Official figures just released show that there was no hard exit either from the department for Steve Baker, who picked up £5,594 after he quit in July 2018. In addition, four special advisers picked-up £60,500 between them. Frustratingly for the 70-year-old David Davis, who quit the benighted department in July 2018, he couldn’t take so much as a penny as ministers over 65 do not qualify for severance terms.
Last month I revealed how Boris Johnson also accepted £16,876 in ‘redundancy pay’ when he walked out of the Foreign Office in a strop last year – plus a further £48,000 for a couple of his SPADs.
In politics, nothing succeeds like failure these days and no doubt all of these selfless public servants will all be in line for still more pay-offs before too long…
Tough love Boris Johnson was not happy when I disclosed just after he had moved into 10 Downing Street that the Metropolitan Police had put in place security arrangements for him that are unprecedented for a prime minister in modern times.
“What people like you don’t understand is that the public love Boris and you will see in the days ahead how he relishes the chance to get out among the people,” one of his aides got in touch to tell me. “He has never in his life shied away from debate even with his fiercest critics.”
The peoples of Scotland, Wales and Northern Ireland, who only got a chance to boo Johnson from a distance as he sped by in a convoy of Range Rovers on his UK tour, might beg to differ.

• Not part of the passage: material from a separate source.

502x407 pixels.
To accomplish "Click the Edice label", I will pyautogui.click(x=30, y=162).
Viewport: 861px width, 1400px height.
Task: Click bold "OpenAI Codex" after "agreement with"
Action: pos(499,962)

Likewise, the constituents of Brecon and Radnorshire, where he chose not to go into the town centre even though a big crowd had gathered in the rain after being told to expect a walkabout. Even at Whaley Bridge in Derbyshire he had to be helicoptered in and out swiftly and the locals – who had turned out at some personal risk to add their own boos to the international chorus – were once again kept at a distance.

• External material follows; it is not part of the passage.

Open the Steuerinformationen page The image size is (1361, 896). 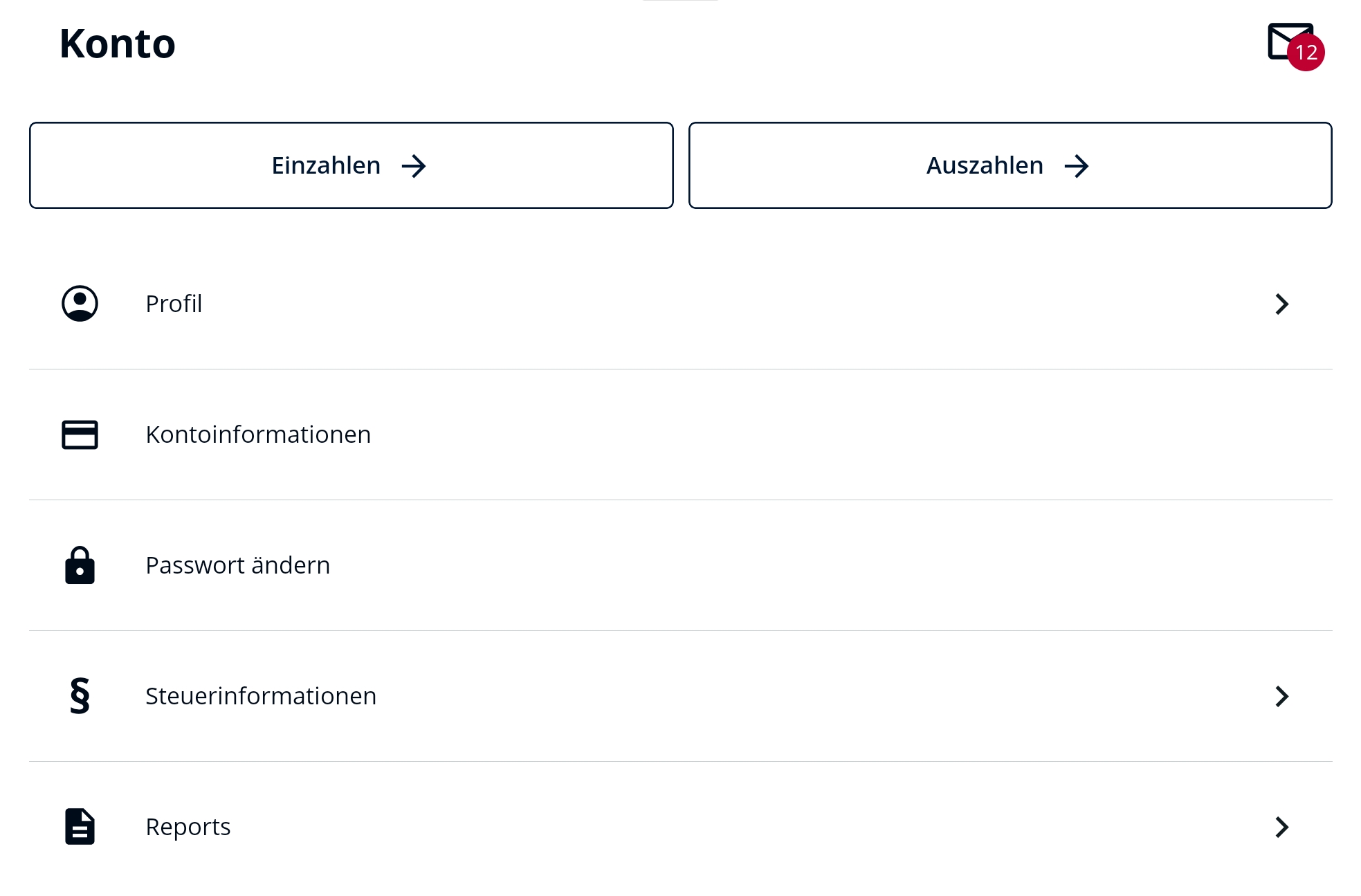click(261, 697)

I am however a fair-minded journalist and if the Downing Street press office wish me to publish a correction I am happy to do so.
Elite service The Daily Telegraph harrumphed the other day that Gina Miller is a symbol of a “self-appointed, self-aggrandising, out-of-touch elite”.
I wonder how many people who are really “out-of-touch” ever had to secure a job at the age of 14, working four days a week for £10 a day at a hotel in Eastbourne?
“Some rooms were left in a simply disgusting state, but it was my job to make them look perfect for the new guests, sometimes in a matter of 20 minutes,” Gina recalled in an interview with the Guardian of her challenging early life. “I cleaned toilets, lugged about a vacuum cleaner so heavy my arm ached at the end of the week, and emptied dustbins full of goodness knows what.”
Bleak house Samantha Cameron and her sister Emily Sheffield gave a peculiarly unilluminating joint interview to the Sunday Times over the weekend. They were photographed sitting in front of a bookshelf in the west London home that Samantha shares with her husband David, the much-reviled former prime minister.
The books gave an insight into the dark place where the Camerons now are psychologically. There was a biography of Hitler, Hung Together – Adam Boulton and Joey Jones’ account of the coalition years – Why Nations Fail, and, poignantly, Drinking for Chaps, which includes advice about how to handle hang-overs. No doubt the most depressing book of all time will be up there too when it finally comes out in the autumn – David Cameron’s less-than-eagerly-awaited biography.